Veteran heavyweight contender Robert Helenius shared updates from training camp as he prepares to battle undefeated Polish star Adam Kownacki in a WBA Heavyweight Title eliminator that headlines FOX PBC Fight Night and on FOX Deportes Saturday, March 7 from Barclays Center, the home of BROOKLYN BOXING™.

“I spent four weeks of training camp at home in Finland, training in the Aland Islands, then I sparred for a week in Alabama at Deontay Wilder’s gym,” said Helenius. “It was a great experience and I learned a lot being around so many good fighters while working with my coach Johan Lindstrom. Sparring fighters like Robert Alfonso and Nathan Gorman will definitely help me be at my best on March 7.”

Helenius most recently knocked out Mateus Roberto Osorio in November, after an unsuccessful U.S. debut in July that he dropped to former title challenger Gerald Washington. Helenius is confident that he’s corrected the errors that led to that defeat.

“In the Washington fight, I relaxed in the later rounds,” said Helenius. “I got too comfortable and I know that I cannot do that again. I’m going to fight Kownacki from the first bell to the end and show the U.S. fans what I can do in the ring.”

In Kownacki, Helenius faces a tough challenge against an unbeaten rising contender. Kownacki brings an action packed style and relentlessly comes forward, rarely giving his opponent a chance to breathe.

“Adam is a heavy brawler and a good fighter, but his boxing skills are not that strong,” said Helenius. “That’s where I believe I have the advantage. I know that I can out box him if that is the best strategy on fight night.
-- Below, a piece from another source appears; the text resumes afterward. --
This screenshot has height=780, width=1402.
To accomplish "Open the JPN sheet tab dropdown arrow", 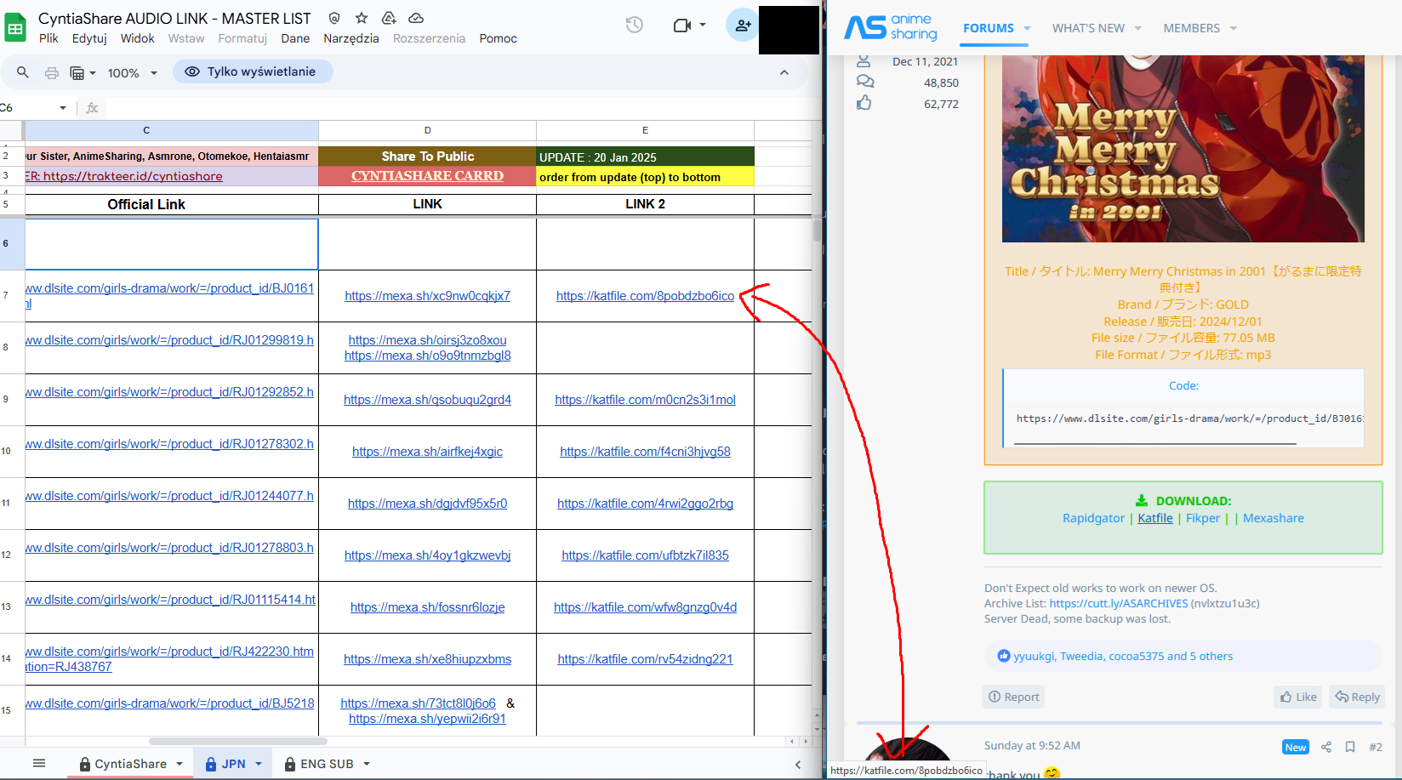I will 259,764.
The fans are going to see two different styles collide.”

Another challenge that this fight presents is that Helenius will be fighting Kownacki in his hometown of Brooklyn, where Kownacki has shown he can create an unfriendly atmosphere for his opponents.

“I’m not worried at all about where the fight is taking place,” said Helenius. “I just have to stay true to my style and the rest will take care of itself. I can’t let the crowd force me to fight a style that is not mine. I’m going to use my skills to get this win.”